Pengejaran intensif berlanjut hingga ke pinggiran kota, di mana tim khusus kembali berhasil meringkus tujuh pelaku tambahan yang bersembunyi di wilayah administratif Distrik Longjing dan Distrik Shalu, Kota Taichung.
Dari total 11 warga negara Indonesia yang berhasil diamankan dalam operasi penindakan tersebut, pihak berwenang merinci profil tersangka terdiri atas delapan orang pria dan tiga orang wanita.
Pemeriksaan dokumen identitas yang dilakukan secara menyeluruh oleh kepolisian mengungkap fakta lain bahwa tujuh orang di antaranya terbukti melakukan pelanggaran berat terhadap undang-undang keimigrasian Taiwan.

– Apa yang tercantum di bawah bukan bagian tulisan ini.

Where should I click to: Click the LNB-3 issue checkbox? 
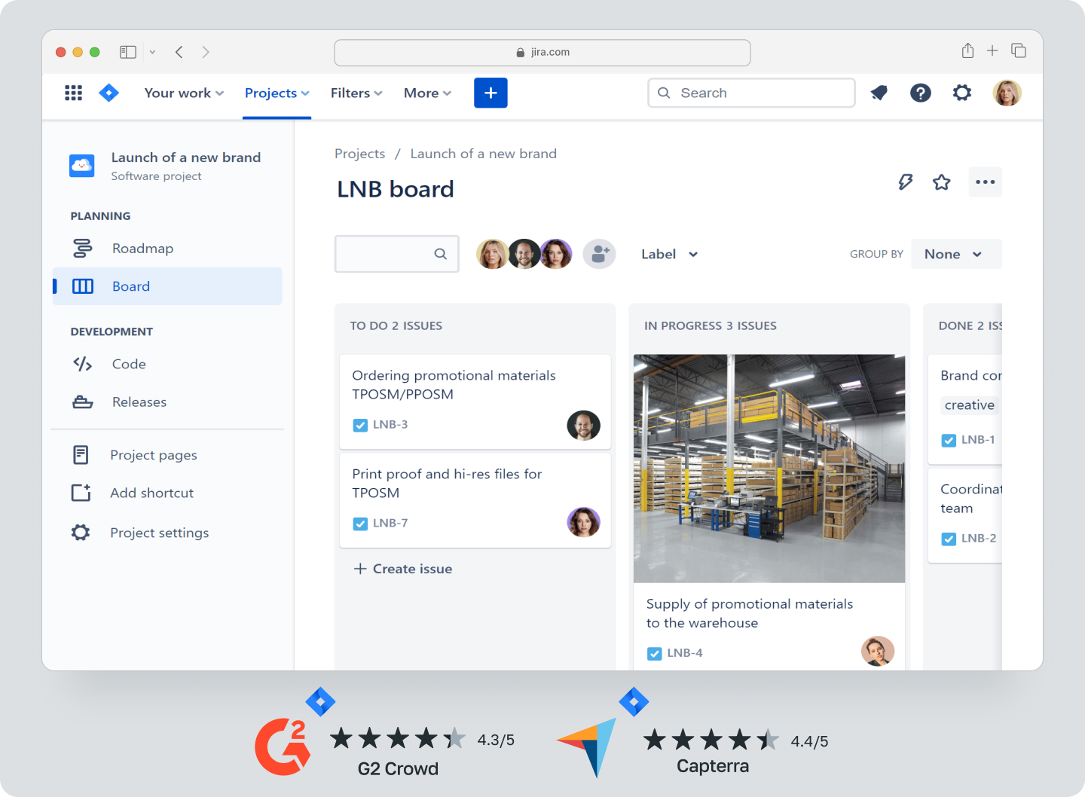pos(360,425)
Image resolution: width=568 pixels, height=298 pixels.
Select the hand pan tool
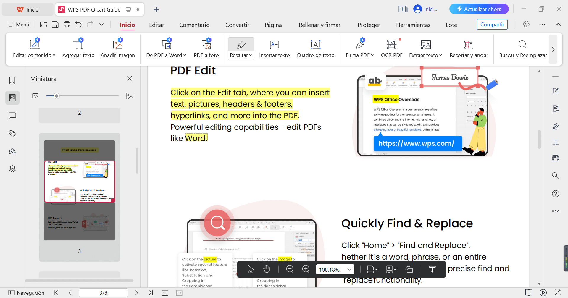click(267, 269)
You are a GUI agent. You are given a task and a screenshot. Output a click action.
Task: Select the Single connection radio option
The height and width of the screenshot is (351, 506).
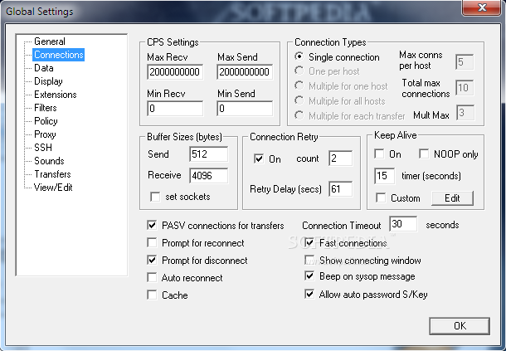pos(300,57)
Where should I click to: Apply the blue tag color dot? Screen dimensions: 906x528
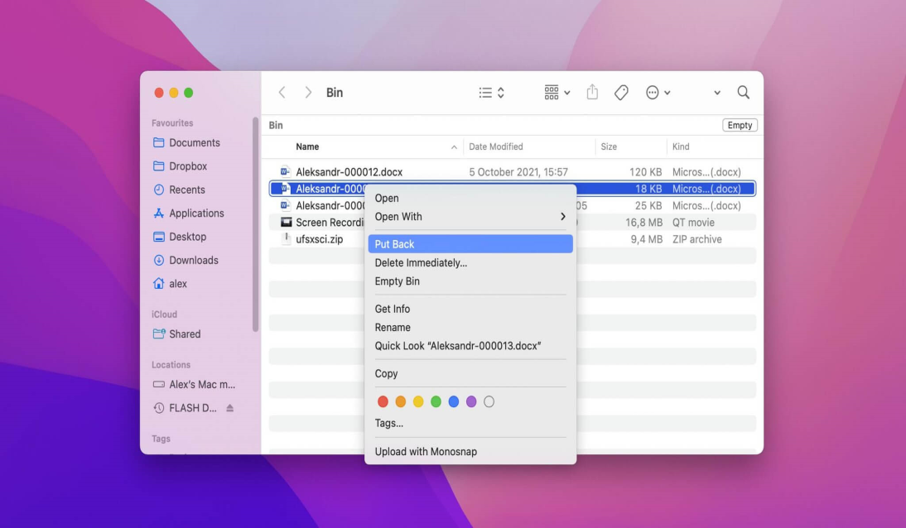(x=453, y=401)
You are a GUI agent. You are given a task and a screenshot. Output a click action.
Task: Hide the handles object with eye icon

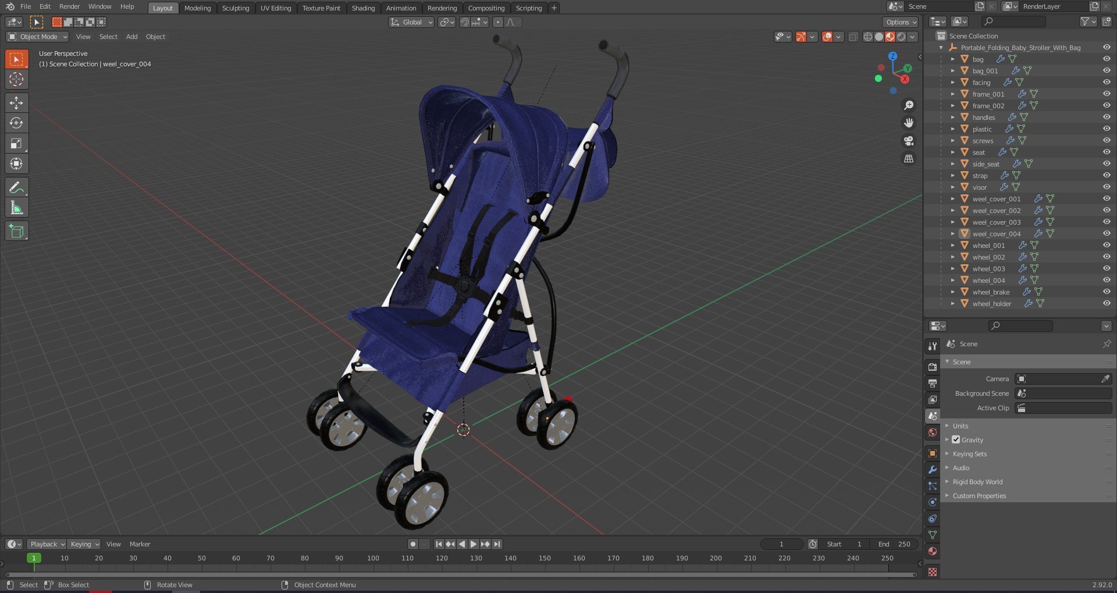[1106, 117]
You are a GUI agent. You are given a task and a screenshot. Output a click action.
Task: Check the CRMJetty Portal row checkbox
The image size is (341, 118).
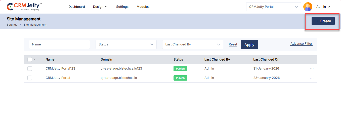pyautogui.click(x=30, y=78)
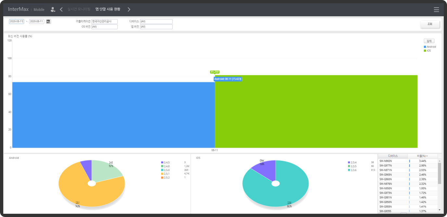447x217 pixels.
Task: Click the 조회 search button
Action: click(x=430, y=24)
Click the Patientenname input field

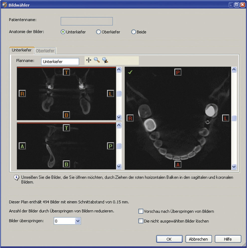87,21
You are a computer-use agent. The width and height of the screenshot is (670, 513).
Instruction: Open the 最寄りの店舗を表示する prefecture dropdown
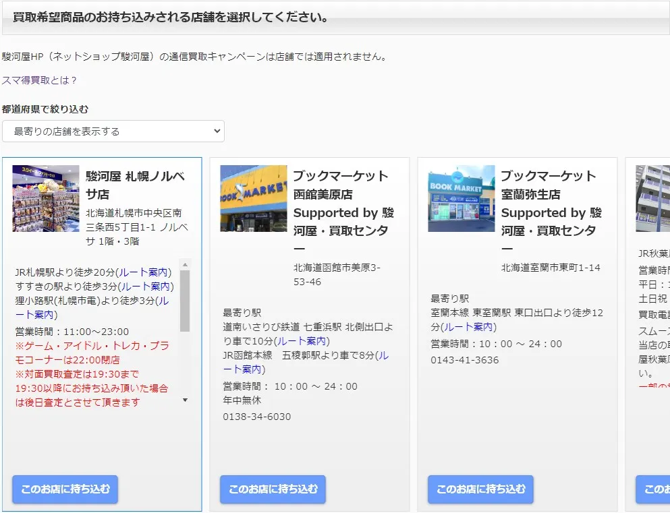[x=113, y=131]
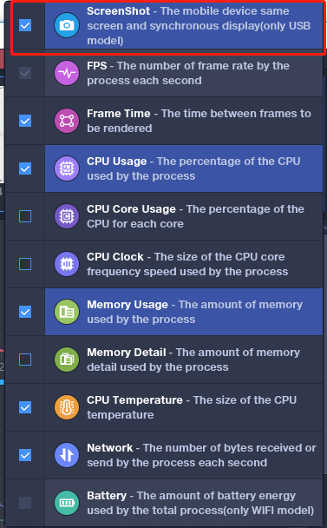This screenshot has width=327, height=528.
Task: Click the Memory Detail green icon
Action: 67,360
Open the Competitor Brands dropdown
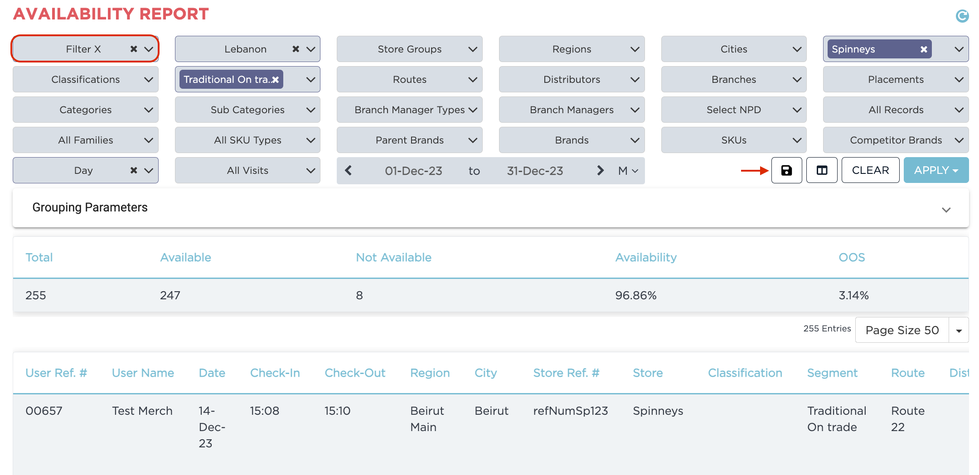This screenshot has width=979, height=475. click(896, 140)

Rincian pelanggaran tersebut meliputi enam orang berstatus sebagai pekerja migran yang kabur sepihak dari perusahaan tempat mereka terdaftar resmi, serta satu orang lainnya kedapatan memiliki dokumen izin tinggal yang telah kedaluwarsa.
Guna mempertanggungjawabkan perbuatan pidana dan pelanggaran administratif tersebut, kesebelas warga negara Indonesia ini telah resmi diserahkan ke pihak Kejaksaan Distrik Taichung.
Otoritas yudisial Taiwan memastikan para pelaku akan menjalani proses peradilan formal atas dugaan keterlibatan aktif dalam aksi perkelahian massal di ruang publik serta pelanggaran hukum keimigrasian.